Medium density and multi unit construction of recent times gives rise to a whole new range of problems, particularly those related to water proofing and quality of concrete works. As land values have risen underground carparks have become more common and with them a whole range of problems.
HISTORIC RESIDENTIAL BUILDINGS
Melbourne's historic buildings are generally of consistent construction and those that have survived are generally of higher quality.
Unfortunately solid looking historic construction is often nothing of the sort; footings of unreinforced masonry and walls of solid masonry lack both strength and flexibility thus cracking is a major problem and most of it structural.
Being close to owners' hearts, residential projects are over represented in building disputes. Unfortunately the construction industry has lagged behind many others in meeting consumer expectations.
The industry recognizes that a built product cannot have the perfection of a manufactured product and perceived defects are not necessarily redeemable faults. Even some structural faults, such as minor cracking, are formally defined as acceptable by relevant standards.

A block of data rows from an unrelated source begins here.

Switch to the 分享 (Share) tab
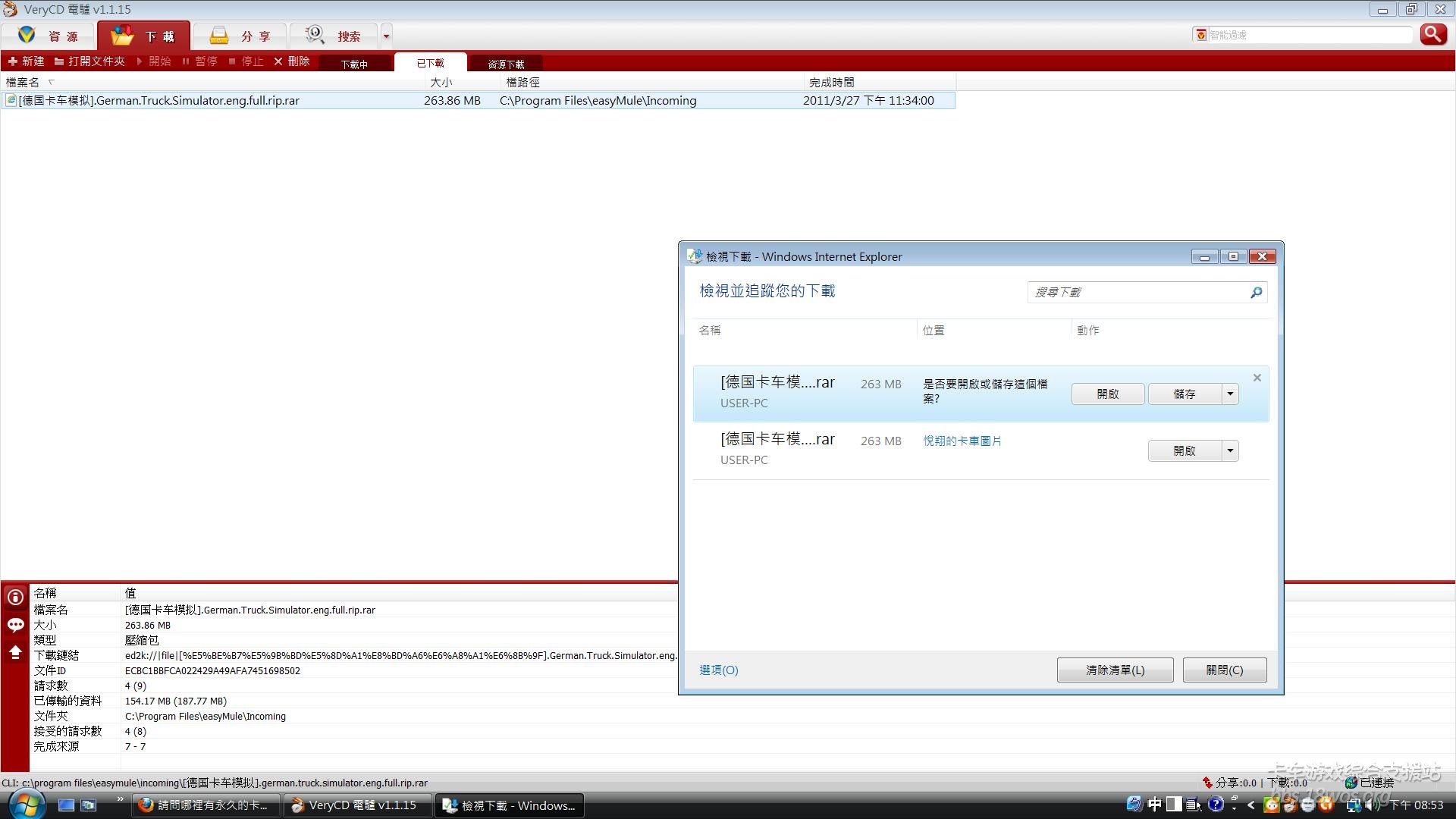The width and height of the screenshot is (1456, 819). 240,36
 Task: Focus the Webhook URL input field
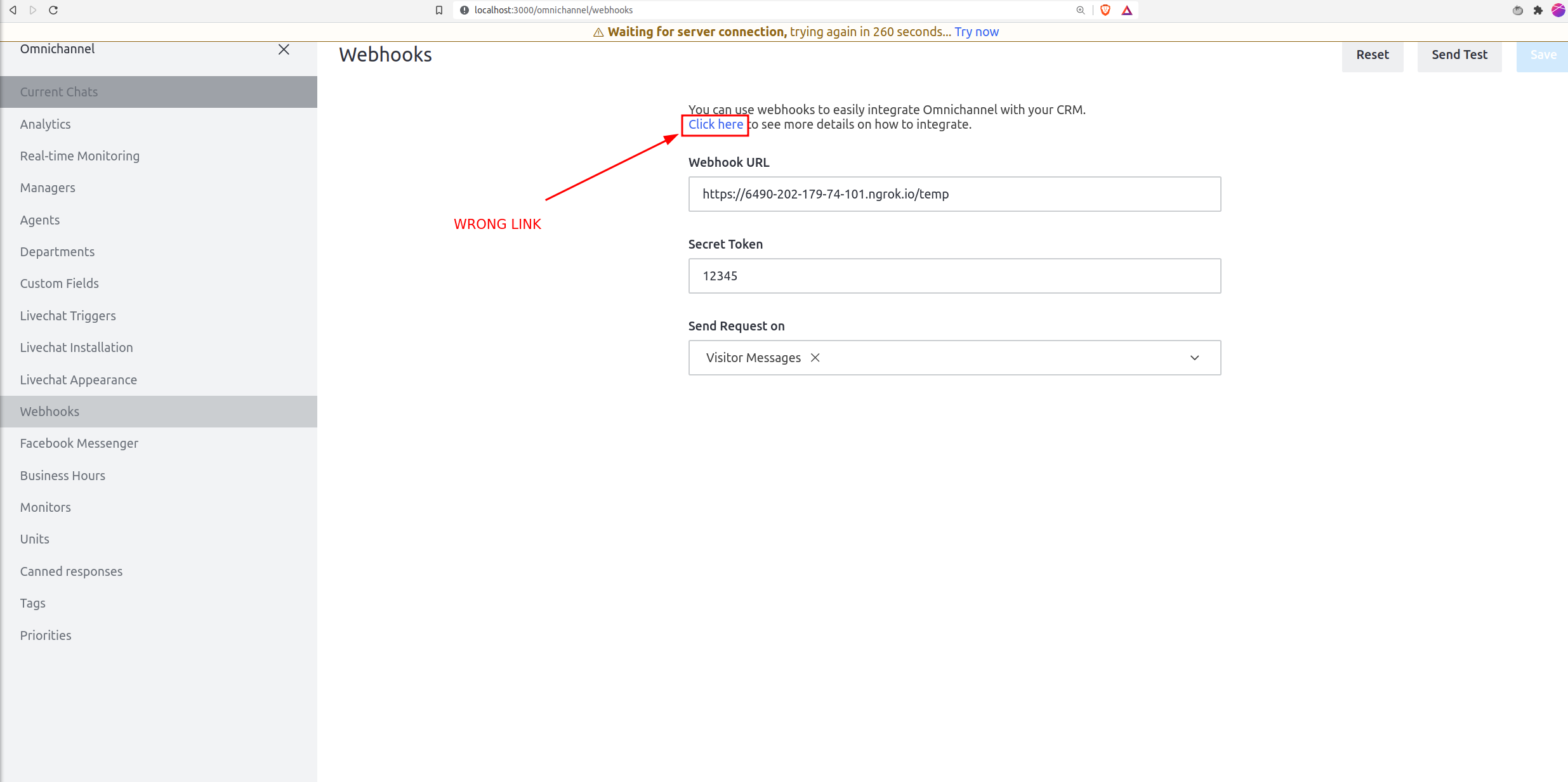click(x=954, y=194)
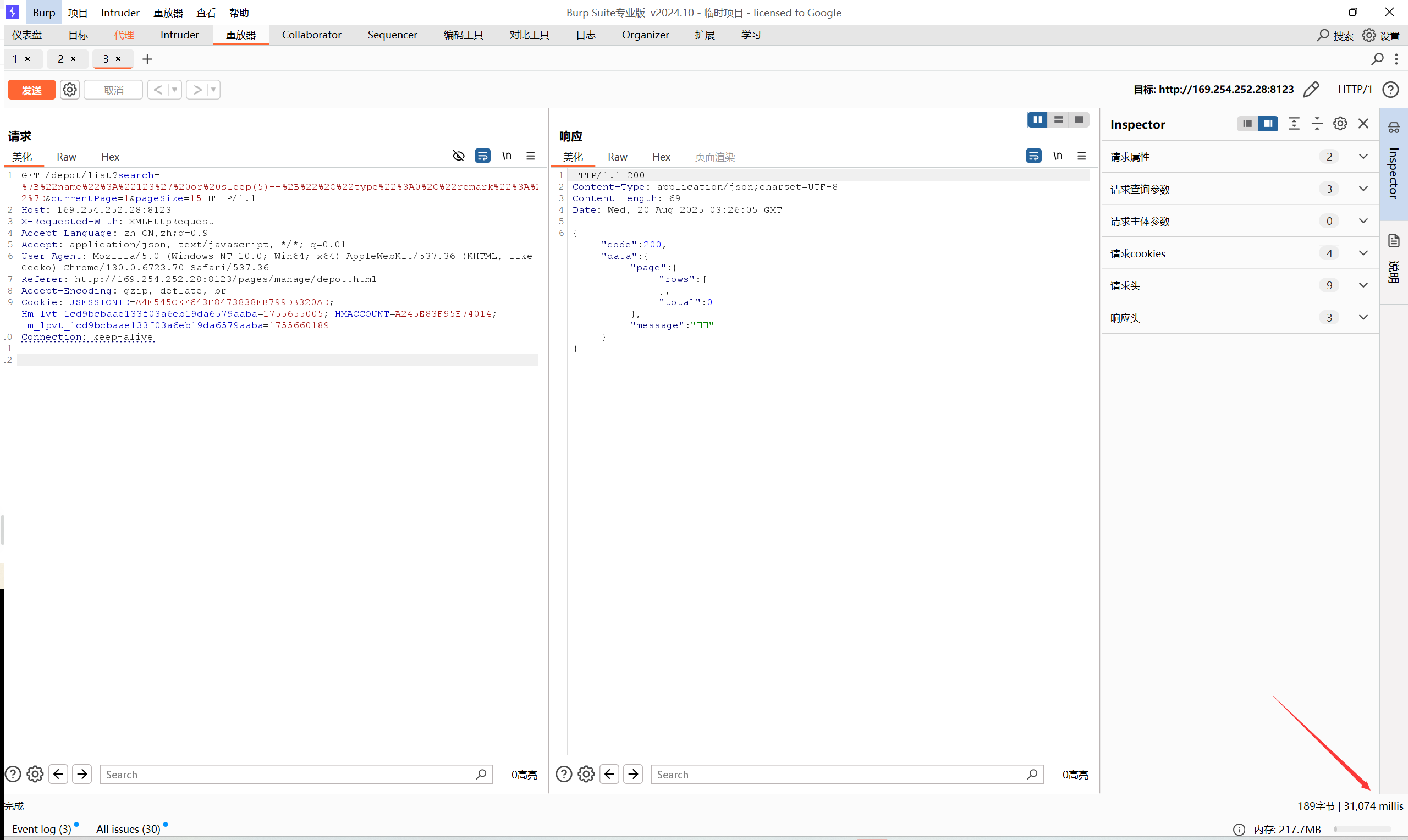
Task: Toggle the hidden-items eye icon in request
Action: click(459, 156)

It seems unlikely that residential buildings will return to the standardized configurations of the past, that building deficiencies will cease or that consumer demand will relax so contention over building faults and the need to resolve disputes will continue.
A dispute is best resolved by expert evidence that aligns as closely as possible with the likely determination of a court. If both sides have such advice it remains only to finalize agreements to resolve a dispute.